FORUMSDISKUSSION:
┄┄┄┄┄┄┄┄┄┄┄┄┄┄┄┄┄┄┄┄

# Kroatien???



## altersalat (13. November 2005)

Hallo zusammen...

Ich fahr nächstes Jahr mit der Stufe als "Studienfahrt" nach Kroatien ans Meer. 

Ich hab zwar eigentlich so ziemlich null Ahnung vom Meeresangeln und weiß auch nicht wieviel Zeit ich da dann dazu hab, wollt nu aber wenigstens mal wissen was man da denn wie fangen kann. 
Also ne Angel nehm ich denk ich mal auf jeden Fall mit, weiß aber überhaupt nicht was für eine und wofür usw. 
Wäre jedenfalls wünschenswert, wenn mir da jemand mit mehr ahnung was drüber erzählen könnte...


----------



## Sailfisch (13. November 2005)

*AW: Kroatien???*

Hallo Altersalat,
cih kann Dir zwar auch nicht helfen, schubbse es aber mal ins Europaforum, da gibt es möglicherweise eher eine Antwort.


----------



## Stephan Bonefish (14. November 2005)

*AW: Kroatien???*

Hi!

In Kroatien kannst Du sowohl vom Ufer aus fischen, fängst aber eher kleinere Spezies. Wenn Du die großen fangen willst, musst Du raus aufs Meer. Dort warten Blauflossenthun, Hai, Albacore und gelegentlich sogar ein Schwertfisch - mit ein bischen googlen wirst Du leicht fündig, gut ist die Umgebung der Kornaten.
Zum Beginn, guckst Du mal hier: 
http://www.adriatic-big-game.com/index_ge.asp#angebot
und hier
http://www.game-fishing-adriatic.com/big_game_ribolov.phtml
und hier
http://www.strojevina.hr/jezeratours/Fishing.htm

Rechnen musst Du mit 250-550 Euro pro Tag.

LG

Stephan


----------



## Stephan Bonefish (14. November 2005)

*AW: Kroatien???*

hab noch was vergessen: 
die zentrale fürs BigGame in Croatia ist 'Jezera'
LG
Stephan


----------



## altersalat (14. November 2005)

*AW: Kroatien???*

ne geht nicht, hab doch geschrieben ich bin da mit der ganzen Stufe. Ich kann nur ein bisschen eher nebenher vom Ufer aus angeln und ne Gegend raussuchen kann ich auch nicht.

┄┄┄┄┄┄┄┄┄┄┄┄┄┄┄┄┄┄┄┄

VERFÜGBARES MATERIAL:

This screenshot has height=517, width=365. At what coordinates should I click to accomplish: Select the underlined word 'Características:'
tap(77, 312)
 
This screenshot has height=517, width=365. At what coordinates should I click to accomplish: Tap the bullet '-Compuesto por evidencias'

┄┄┄┄┄┄┄┄┄┄┄┄┄┄┄┄┄┄┄┄

AUFGABENSTELLUNG:
Beantworten Sie anhand der Forumsdiskussion oben folgende Fragen:
(a) Wohin fährt altersalat im nächsten Jahr mit der Stufe?
(b) Mit welchen Kosten pro Tag muss man laut Stephan Bonefish rechnen?
(c) Was bezeichnet Stephan Bonefish als die Zentrale für Big Game in Kroatien?

ANTWORT:
(a) Nach Kroatien ans Meer, im Rahmen einer „Studienfahrt“.
(b) Mit 250–550 Euro pro Tag.
(c) Jezera.